Foreign investors conduct first short selling transactions in China  

Banks help facilitate margin financing and securities borrowing transactions in China for global investors under the Qualified Foreign Institutional Investors (QFII) scheme.  

A number of banks have successfully facilitated margin financing and short selling (MF&SS) activities by offshore investors through China’s Qualified Foreign Institutional Investors (QFII) scheme, on the day where the first of such transactions occurred.  

The first MF&SS transactions are the latest in a long line of market firsts for China on its journey towards opening up to foreign investors. The move significantly expands the variety of financial instruments available to QFII investors and provide new ways for them to participate in the China A-share market.  

Citi, HSBC and Standard Chartered have all been quick to announce their involvement in such transactions. All three of the custodians were among the first qualified QFII banks back in 2003.   

“MF&SS is an important securities trading mechanism, helping to activate trading and drive market price discovery,” said Stephen Pemberton, global head of product, banks & broker dealers, securities services at HSBC.  

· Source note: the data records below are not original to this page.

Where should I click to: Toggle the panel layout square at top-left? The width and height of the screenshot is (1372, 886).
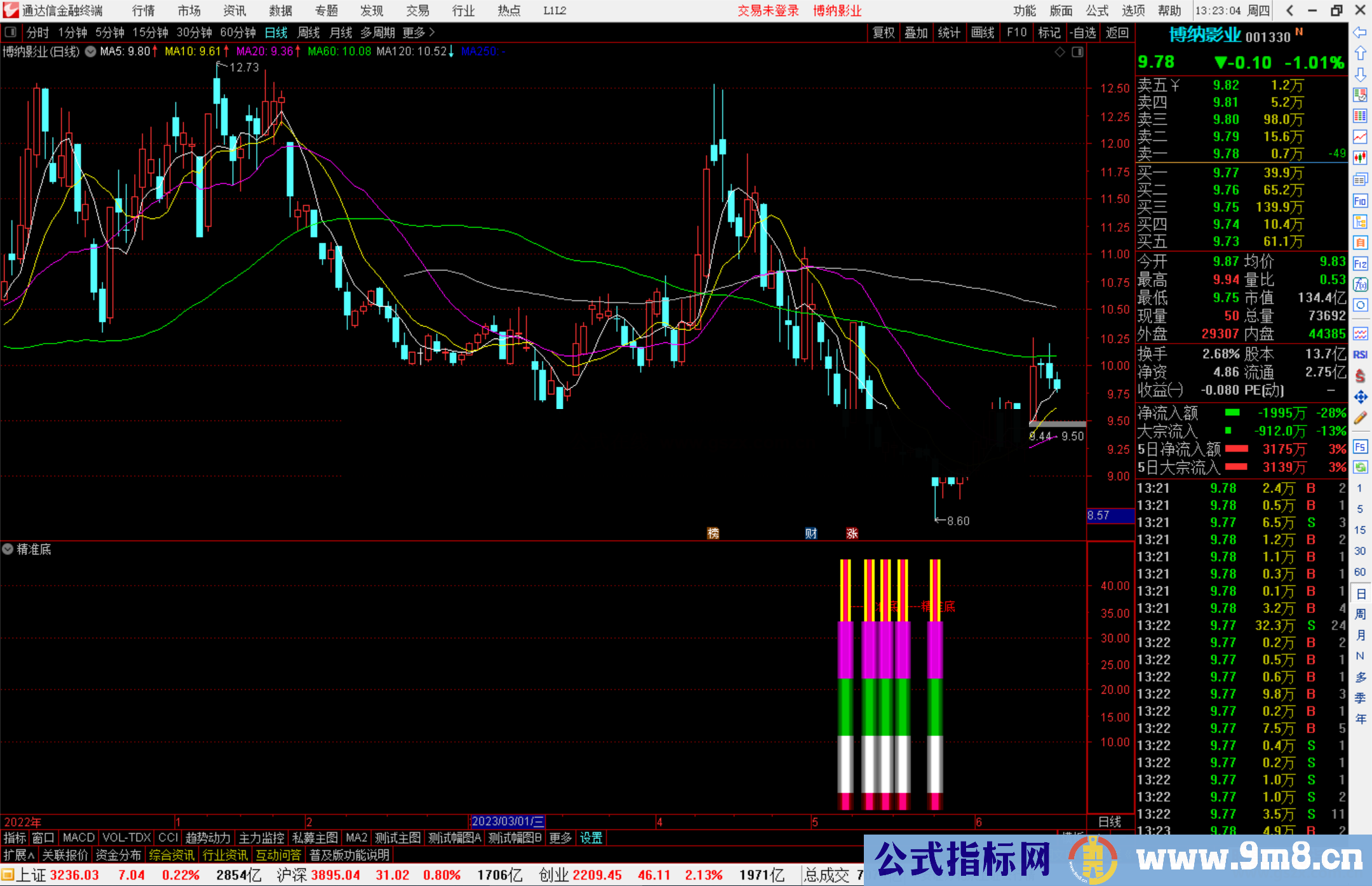[10, 32]

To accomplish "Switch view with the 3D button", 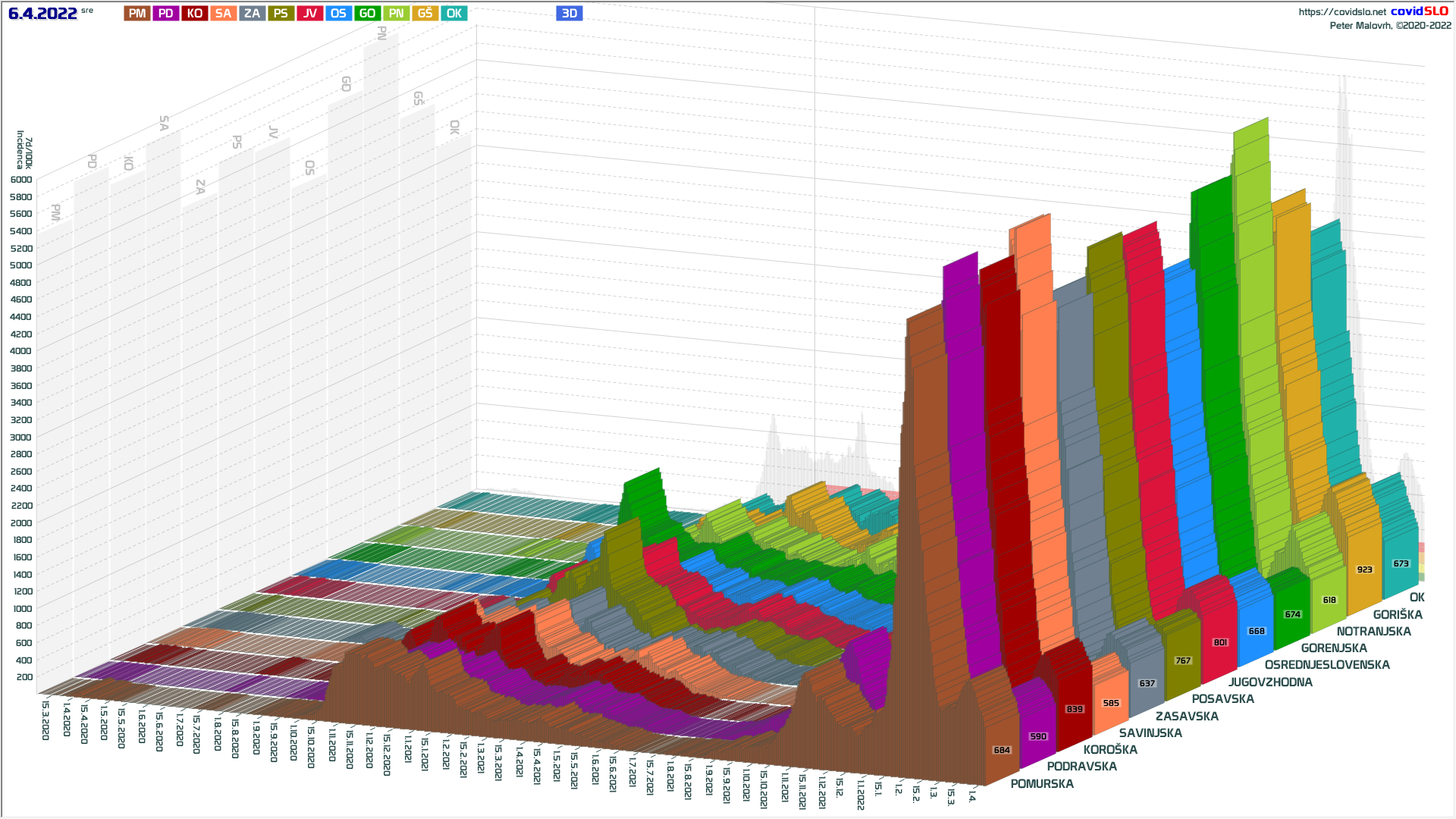I will 570,14.
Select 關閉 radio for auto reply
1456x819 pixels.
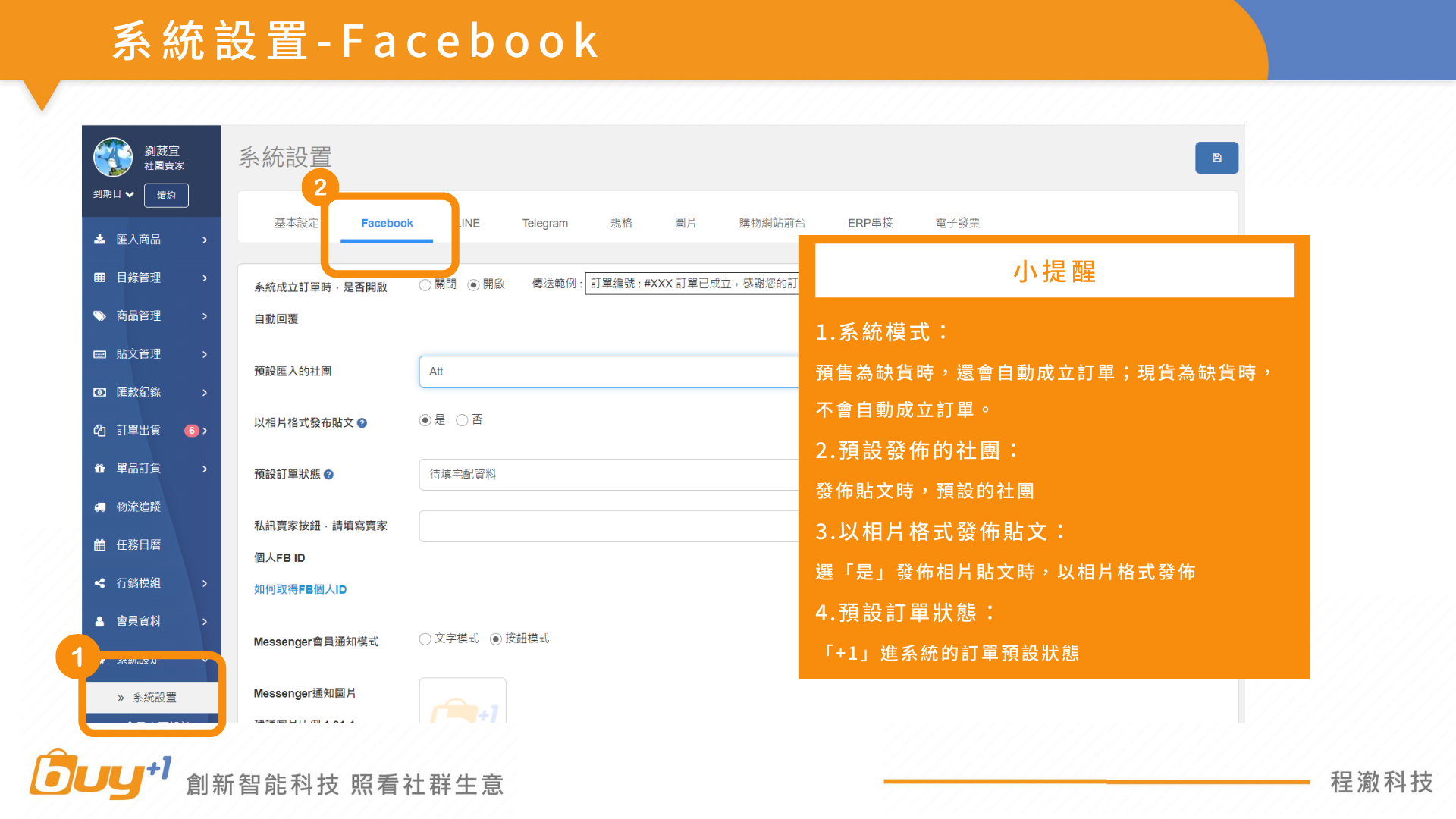pyautogui.click(x=425, y=285)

 “Since the inception of MF&SS in the China A-share market, it has evolved to support further scale and growth. The opening of MF&SS business through QFII/RQFII enables offshore investors to diversify their trading strategies, further boosting inbound investment flows to the China securities market.”  

  MF&SS, together with securities lending which was enabled in November, significantly expands the variety of financial instruments available to QFII investors and provide new ways for them to participate in the China A-share market.  

  The new QFII regulations made major amendments to the previous regime, including unifying QFII and RQFII schemes, expanding permissible investment scope, as well as streamlining the application and review procedures, offering a more convenient and flexible framework for foreign investors to participate in China’s capital markets.  

“We have seen a significant new wave of QFII applicants in recent months. Global investors are looking to take advantage of the new financial instruments available to them, expand their network inside China and reduce counter-party and concentration risk,” said Bryan Murphy, global head of intermediaries client coverage at Citi’s Securities Services. “Citi is pleased to be able to partner with its global clients as they do so.”  

It’s been another eventful year for China’s markets with regards to overseas activity, with the pace of change in China accelerated significantly, sparked by the inclusion of China A-Shares and RMB-denominated government bonds in the MSCI emerging index and Bloomberg Barclays Global Aggregate Index respectively, as well as Northbound investment on Connect schemes achieving several new records.   

In April, China officially opened its fund market to allow foreign asset managers to own an onshore fund management company outright for the first time through a wholly foreign owned enterprise (WFOE) license, enabling them to tap into China’s vast retail market without the help of a local partner.   

Since April, some of the world’s largest buy-side firms including Aberdeen Standard Investments, BlackRock, D.E. Shaw, Fidelity, Schroders and Vanguard have obtained WFOE licenses, conscious that China will become an invaluable source of funds. 

As global asset managers venture into somewhat unknown territories, they seek partners they are already familiar with to support their operations.